- **Try it**
Your answer should consist of every line from the records that holds the string "will".

[Collected data entries]

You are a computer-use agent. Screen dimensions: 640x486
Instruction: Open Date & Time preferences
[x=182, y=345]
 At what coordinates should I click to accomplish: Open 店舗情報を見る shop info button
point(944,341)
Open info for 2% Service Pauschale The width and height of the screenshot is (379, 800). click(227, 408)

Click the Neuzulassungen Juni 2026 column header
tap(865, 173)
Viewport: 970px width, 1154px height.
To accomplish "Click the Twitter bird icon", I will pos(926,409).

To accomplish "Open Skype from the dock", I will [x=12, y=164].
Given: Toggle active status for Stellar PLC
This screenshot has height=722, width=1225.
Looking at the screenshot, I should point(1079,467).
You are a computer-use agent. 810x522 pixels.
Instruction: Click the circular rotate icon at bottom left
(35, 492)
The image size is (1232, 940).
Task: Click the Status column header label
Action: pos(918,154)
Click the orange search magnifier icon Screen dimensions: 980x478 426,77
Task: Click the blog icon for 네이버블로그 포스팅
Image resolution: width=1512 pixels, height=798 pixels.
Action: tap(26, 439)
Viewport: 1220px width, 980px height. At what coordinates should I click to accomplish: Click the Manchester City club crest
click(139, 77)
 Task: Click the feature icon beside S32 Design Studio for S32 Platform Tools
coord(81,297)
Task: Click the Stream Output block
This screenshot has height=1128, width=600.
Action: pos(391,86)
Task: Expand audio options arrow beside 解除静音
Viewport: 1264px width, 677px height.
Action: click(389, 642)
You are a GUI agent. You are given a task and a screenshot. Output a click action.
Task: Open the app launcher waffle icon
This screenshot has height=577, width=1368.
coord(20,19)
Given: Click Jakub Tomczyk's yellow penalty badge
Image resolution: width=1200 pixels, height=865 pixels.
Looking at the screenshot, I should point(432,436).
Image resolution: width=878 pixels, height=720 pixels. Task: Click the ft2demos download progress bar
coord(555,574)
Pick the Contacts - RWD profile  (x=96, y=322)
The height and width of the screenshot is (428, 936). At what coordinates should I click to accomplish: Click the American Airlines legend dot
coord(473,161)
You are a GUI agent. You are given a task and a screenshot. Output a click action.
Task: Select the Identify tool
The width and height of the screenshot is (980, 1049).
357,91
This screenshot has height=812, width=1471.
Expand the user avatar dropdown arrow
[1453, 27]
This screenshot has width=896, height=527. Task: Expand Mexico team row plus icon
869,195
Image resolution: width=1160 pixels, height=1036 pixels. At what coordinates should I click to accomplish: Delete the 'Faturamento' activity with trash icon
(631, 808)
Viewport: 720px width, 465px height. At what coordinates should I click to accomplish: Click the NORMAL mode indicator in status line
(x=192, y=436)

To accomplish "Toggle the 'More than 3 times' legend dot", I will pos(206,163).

- **The answer**
To accomplish "Click the Twitter bird icon", I will pos(926,409).
To accomplish "Open Skype from the dock", I will [x=12, y=164].
To accomplish "Toggle the 'More than 3 times' legend dot", I will pos(206,163).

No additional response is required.